*** Begin section ***

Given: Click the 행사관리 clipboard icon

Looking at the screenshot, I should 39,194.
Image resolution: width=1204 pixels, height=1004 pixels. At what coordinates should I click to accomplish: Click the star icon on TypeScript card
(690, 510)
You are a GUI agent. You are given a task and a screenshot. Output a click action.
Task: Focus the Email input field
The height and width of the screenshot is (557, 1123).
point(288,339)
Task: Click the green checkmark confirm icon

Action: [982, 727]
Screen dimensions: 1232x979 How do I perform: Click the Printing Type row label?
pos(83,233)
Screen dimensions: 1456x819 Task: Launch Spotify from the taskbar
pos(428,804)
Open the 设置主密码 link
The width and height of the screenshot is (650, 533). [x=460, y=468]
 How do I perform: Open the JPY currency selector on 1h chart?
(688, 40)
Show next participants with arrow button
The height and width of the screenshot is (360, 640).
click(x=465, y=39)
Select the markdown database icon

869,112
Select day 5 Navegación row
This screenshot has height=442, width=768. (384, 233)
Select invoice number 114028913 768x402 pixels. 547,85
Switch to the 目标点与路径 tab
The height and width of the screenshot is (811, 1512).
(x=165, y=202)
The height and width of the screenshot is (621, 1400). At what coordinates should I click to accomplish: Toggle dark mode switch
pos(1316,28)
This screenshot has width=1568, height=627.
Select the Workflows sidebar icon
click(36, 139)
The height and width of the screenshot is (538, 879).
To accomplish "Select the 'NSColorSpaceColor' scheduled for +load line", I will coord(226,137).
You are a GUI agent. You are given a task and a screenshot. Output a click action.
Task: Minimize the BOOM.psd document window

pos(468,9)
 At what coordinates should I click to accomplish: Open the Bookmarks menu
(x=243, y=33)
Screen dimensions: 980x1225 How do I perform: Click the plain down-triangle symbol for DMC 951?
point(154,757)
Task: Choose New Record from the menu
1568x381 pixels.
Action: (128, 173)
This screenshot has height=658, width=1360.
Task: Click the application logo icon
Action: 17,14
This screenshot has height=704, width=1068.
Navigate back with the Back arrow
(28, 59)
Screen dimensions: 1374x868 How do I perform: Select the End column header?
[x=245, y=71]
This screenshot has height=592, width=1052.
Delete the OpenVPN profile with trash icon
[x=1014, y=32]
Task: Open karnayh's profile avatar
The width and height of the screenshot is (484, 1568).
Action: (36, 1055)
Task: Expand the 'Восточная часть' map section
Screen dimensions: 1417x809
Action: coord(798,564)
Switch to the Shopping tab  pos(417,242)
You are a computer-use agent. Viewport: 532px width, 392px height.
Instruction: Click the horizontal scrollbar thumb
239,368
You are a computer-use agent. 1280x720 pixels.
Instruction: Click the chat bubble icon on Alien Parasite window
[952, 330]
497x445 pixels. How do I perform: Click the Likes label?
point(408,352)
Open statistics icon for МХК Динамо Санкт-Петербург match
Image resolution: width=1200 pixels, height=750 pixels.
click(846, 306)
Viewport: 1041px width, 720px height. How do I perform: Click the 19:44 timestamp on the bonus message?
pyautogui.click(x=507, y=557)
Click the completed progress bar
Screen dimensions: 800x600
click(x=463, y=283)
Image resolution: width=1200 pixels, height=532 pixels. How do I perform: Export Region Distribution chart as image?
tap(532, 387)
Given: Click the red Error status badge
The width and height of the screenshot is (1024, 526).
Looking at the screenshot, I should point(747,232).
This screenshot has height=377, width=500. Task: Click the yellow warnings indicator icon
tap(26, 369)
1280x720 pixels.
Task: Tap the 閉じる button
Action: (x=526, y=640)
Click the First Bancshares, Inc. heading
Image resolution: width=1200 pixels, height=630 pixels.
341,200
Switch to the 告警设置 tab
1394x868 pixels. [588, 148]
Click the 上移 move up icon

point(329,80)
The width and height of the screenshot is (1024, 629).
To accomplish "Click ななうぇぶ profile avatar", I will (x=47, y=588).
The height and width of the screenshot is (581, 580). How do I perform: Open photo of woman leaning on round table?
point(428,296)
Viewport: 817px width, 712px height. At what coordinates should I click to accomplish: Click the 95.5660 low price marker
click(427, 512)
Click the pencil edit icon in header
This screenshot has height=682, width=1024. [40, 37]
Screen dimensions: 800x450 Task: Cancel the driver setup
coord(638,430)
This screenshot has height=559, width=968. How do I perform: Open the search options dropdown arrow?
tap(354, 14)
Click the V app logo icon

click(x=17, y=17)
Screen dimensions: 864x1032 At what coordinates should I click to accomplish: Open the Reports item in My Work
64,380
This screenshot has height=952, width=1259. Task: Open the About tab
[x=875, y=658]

*** End section ***

## Action item
The required response is a complete, exact copy of the records.

## Written solution
Given: Click the 행사관리 clipboard icon

Looking at the screenshot, I should 39,194.
Image resolution: width=1204 pixels, height=1004 pixels. At what coordinates should I click to accomplish: Click the star icon on TypeScript card
(690, 510)
You are a GUI agent. You are given a task and a screenshot. Output a click action.
Task: Focus the Email input field
The height and width of the screenshot is (557, 1123).
point(288,339)
Task: Click the green checkmark confirm icon

Action: [982, 727]
Screen dimensions: 1232x979 How do I perform: Click the Printing Type row label?
pos(83,233)
Screen dimensions: 1456x819 Task: Launch Spotify from the taskbar
pos(428,804)
Open the 设置主密码 link
The width and height of the screenshot is (650, 533). [x=460, y=468]
 How do I perform: Open the JPY currency selector on 1h chart?
(688, 40)
Show next participants with arrow button
The height and width of the screenshot is (360, 640).
click(x=465, y=39)
Select the markdown database icon

869,112
Select day 5 Navegación row
This screenshot has height=442, width=768. (384, 233)
Select invoice number 114028913 768x402 pixels. 547,85
Switch to the 目标点与路径 tab
The height and width of the screenshot is (811, 1512).
(x=165, y=202)
The height and width of the screenshot is (621, 1400). At what coordinates should I click to accomplish: Toggle dark mode switch
pos(1316,28)
This screenshot has width=1568, height=627.
Select the Workflows sidebar icon
click(36, 139)
The height and width of the screenshot is (538, 879).
To accomplish "Select the 'NSColorSpaceColor' scheduled for +load line", I will coord(226,137).
You are a GUI agent. You are given a task and a screenshot. Output a click action.
Task: Minimize the BOOM.psd document window

pos(468,9)
 At what coordinates should I click to accomplish: Open the Bookmarks menu
(x=243, y=33)
Screen dimensions: 980x1225 How do I perform: Click the plain down-triangle symbol for DMC 951?
point(154,757)
Task: Choose New Record from the menu
1568x381 pixels.
Action: (128, 173)
This screenshot has height=658, width=1360.
Task: Click the application logo icon
Action: 17,14
This screenshot has height=704, width=1068.
Navigate back with the Back arrow
(28, 59)
Screen dimensions: 1374x868 How do I perform: Select the End column header?
[x=245, y=71]
This screenshot has height=592, width=1052.
Delete the OpenVPN profile with trash icon
[x=1014, y=32]
Task: Open karnayh's profile avatar
The width and height of the screenshot is (484, 1568).
Action: (36, 1055)
Task: Expand the 'Восточная часть' map section
Screen dimensions: 1417x809
Action: coord(798,564)
Switch to the Shopping tab  pos(417,242)
You are a computer-use agent. Viewport: 532px width, 392px height.
Instruction: Click the horizontal scrollbar thumb
239,368
You are a computer-use agent. 1280x720 pixels.
Instruction: Click the chat bubble icon on Alien Parasite window
[952, 330]
497x445 pixels. How do I perform: Click the Likes label?
point(408,352)
Open statistics icon for МХК Динамо Санкт-Петербург match
Image resolution: width=1200 pixels, height=750 pixels.
click(846, 306)
Viewport: 1041px width, 720px height. How do I perform: Click the 19:44 timestamp on the bonus message?
pyautogui.click(x=507, y=557)
Click the completed progress bar
Screen dimensions: 800x600
click(x=463, y=283)
Image resolution: width=1200 pixels, height=532 pixels. How do I perform: Export Region Distribution chart as image?
tap(532, 387)
Given: Click the red Error status badge
The width and height of the screenshot is (1024, 526).
Looking at the screenshot, I should point(747,232).
This screenshot has height=377, width=500. Task: Click the yellow warnings indicator icon
tap(26, 369)
1280x720 pixels.
Task: Tap the 閉じる button
Action: (x=526, y=640)
Click the First Bancshares, Inc. heading
Image resolution: width=1200 pixels, height=630 pixels.
341,200
Switch to the 告警设置 tab
1394x868 pixels. [588, 148]
Click the 上移 move up icon

point(329,80)
The width and height of the screenshot is (1024, 629).
To accomplish "Click ななうぇぶ profile avatar", I will (x=47, y=588).
The height and width of the screenshot is (581, 580). How do I perform: Open photo of woman leaning on round table?
point(428,296)
Viewport: 817px width, 712px height. At what coordinates should I click to accomplish: Click the 95.5660 low price marker
click(427, 512)
Click the pencil edit icon in header
This screenshot has height=682, width=1024. [40, 37]
Screen dimensions: 800x450 Task: Cancel the driver setup
coord(638,430)
This screenshot has height=559, width=968. How do I perform: Open the search options dropdown arrow?
tap(354, 14)
Click the V app logo icon

click(x=17, y=17)
Screen dimensions: 864x1032 At what coordinates should I click to accomplish: Open the Reports item in My Work
64,380
This screenshot has height=952, width=1259. Task: Open the About tab
[x=875, y=658]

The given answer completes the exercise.